Texte de lecture
------------------------------------

Jean Belotti mai 2002
MESURES DE SÛRETÉ SUR LES AÉROPORTS

De nombreux lecteurs m’ont fait part de leurs questions quant à la nature des vérifications qui sont appliquées sur les aéroports. En résumé: Qui fait Quoi et Comment? Plusieurs d’entre eux sont surpris du nombre de vérifications qu’ils doivent subir, de la longueur des formalités. La raison essentielle semble provenir du fait qu’ils ignorent dans quel plan s’inscrit l’ensemble de ces contrôles. 
C’est la raison pour laquelle il paraît utile de connaître quelles sont les mesures qui sont appliquées à tous les vols commerciaux au départ des aérodromes du territoire français, effectués par des avions - quelle que soit leur taille - y compris les vols de l’aviation d’affaires. Cela permet, au moins, d’éviter aux nouveaux passagers, la désagréable surprise de subir des vérifications tatillonnes. Une passagère s’insurge d’être palpée " comme si, avec mes deux enfants en bas âge et une pince à ongles, j’étais une pirate potentielle". 
Ces mesures figurent dans le "Plan Vigipirate" renforcé (a). Il apporte la réponse à presque toutes les questions posées, à tout le moins, pour ce qui concerne notre pays. Il fait l’objet de la présente chronique. 
D’une façon générale, retenons que les tâches à accomplir sont réparties entre les compagnies aériennes (donneurs d’ordres) et les assistants en escale (sous-traitants) (b). C’est donc au donneur d’ordre de s’assurer que les mesures de sûreté sont correctement mises en oeuvre. Mais les sous-traitants sont également tenus à signaler au donneur d’ordre toute lacune ou dysfonctionnement, en particulier lorsque ce dernier n’est pas présent sur la plate-forme. 
Les gestionnaires d’aérodromes sont chargés de tout ce qui concerne l’adaptation des infrastructures et équipements divers composant les installations de contrôles et du fonctionnement de celles-ci.

------------------------------------

Documents sources
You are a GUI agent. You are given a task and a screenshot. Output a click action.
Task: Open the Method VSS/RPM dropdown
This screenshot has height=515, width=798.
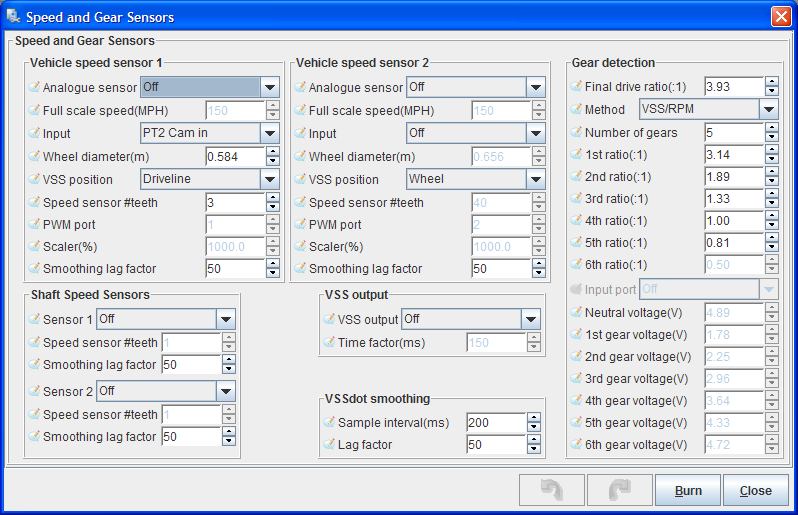point(768,110)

------------------------------------

Consignes
1) Selon la chronique sur les mesures de sûreté dans les aéroports, pourquoi est-il utile de connaître les mesures appliquées aux vols commerciaux au départ des aérodromes français ? Répondez en une à trois phrases.
2) Reproduisez à l'identique le passage de la chronique sur la sûreté aéroportuaire situé entre « Les gestionnaires d’aérodromes » et « fonctionnement de celles-ci. », bornes incluses.
3) Reprenez la chronique sur les mesures de sûreté dans les aéroports à la suite de sa dernière phrase.

Réponses aux consignes
1) Beaucoup de passagers s'étonnent du nombre de vérifications et de la longueur des formalités, essentiellement parce qu'ils ignorent dans quel plan s'inscrivent ces contrôles. Connaître ces mesures permet au moins d'éviter aux nouveaux passagers la désagréable surprise de subir des vérifications tatillonnes.

2)
Les gestionnaires d’aérodromes sont chargés de tout ce qui concerne l’adaptation des infrastructures et équipements divers composant les installations de contrôles et du fonctionnement de celles-ci.

3)
Quant aux services de l’Etat (Gendarmerie, Police, Douane), ils interviennent chaque fois qu’ils sont sollicités et selon leurs propres plans d’intervention programmés (ou vérifications, inspections et contrôles aléatoires).

* Débutons par les mesures de sûreté vous concernant, ainsi que vos bagages à main.

Tout d’abord, soyez à l’écoute des annonces sonores diffusées par le gestionnaire d’aérodrome - au moins toutes les 15 minutes - dans les plages horaires de la fréquentation de l’aérogare. Elles traitent des bagages abandonnés; de la limitation du nombre de bagages en cabine; des précautions relatives à la confection et à la surveillance des bagages; de l’interdiction d’emport en cabine des couteaux et objets contondants. Lisez également les consignes, aisément visibles, affichées dans la zone publique de l’aérogare. 
La première mesure prise par les compagnies aériennes ou leurs assistants est de vérifier la concordance entre votre nom figurant sur votre titre de transport et celui figurant sur un document attestant votre identité et comportant une photographie, qui, en général, est un passeport (ou la carte d’identité nationale pour les vols intérieurs). 
Pour certaines destinations effectuées par un aéronef de plus de 100 places, les passagers, d’un vol sur deux, font l’objet d’un "questionnement actif", après avoir été sélectionnés aléatoirement.

L’objectif est de s’assurer: 
- qu’ils ne transportent pas, à leur insu, des armes, des explosifs ou des engins dangereux; sur eux-mêmes, dans leurs bagages à main ou dans ceux de soute; 
- qu’ils n’ont accepté d’objets ou de bagages remis par un autre passager ou toute autre personne. 
Toute anomalie lors de ce questionnement conduit à une visite manuelle des bagages et ce, en leur présence.

Quant à vos bagages à main, vous serez invité à ne pas en emporter plus d’un, avec, cependant, une tolérance pour un ordinateur portable, ou l’attaché-case associé à un bagage au format cabine.

* Passons à l’inspection filtrage à laquelle vous serez soumis avec vos bagages à mains.

Tout d’abord, sachez que certains articles sont strictement interdits, aussi bien sur vous que dans vos bagages à main (c). Il s’agit de tous les objets contondants, ainsi que les couteaux et les cutters, quelle que soit la longueur ou la matière (métallique ou non) de leur lame. Retenez, cependant, que les objets tels que les limes à ongle, les coupes ongles et les rasoirs à main jetables avec des lames carénées non détachables, ne sont plus confisqués, comme cela l’était encore, il y a peu de temps.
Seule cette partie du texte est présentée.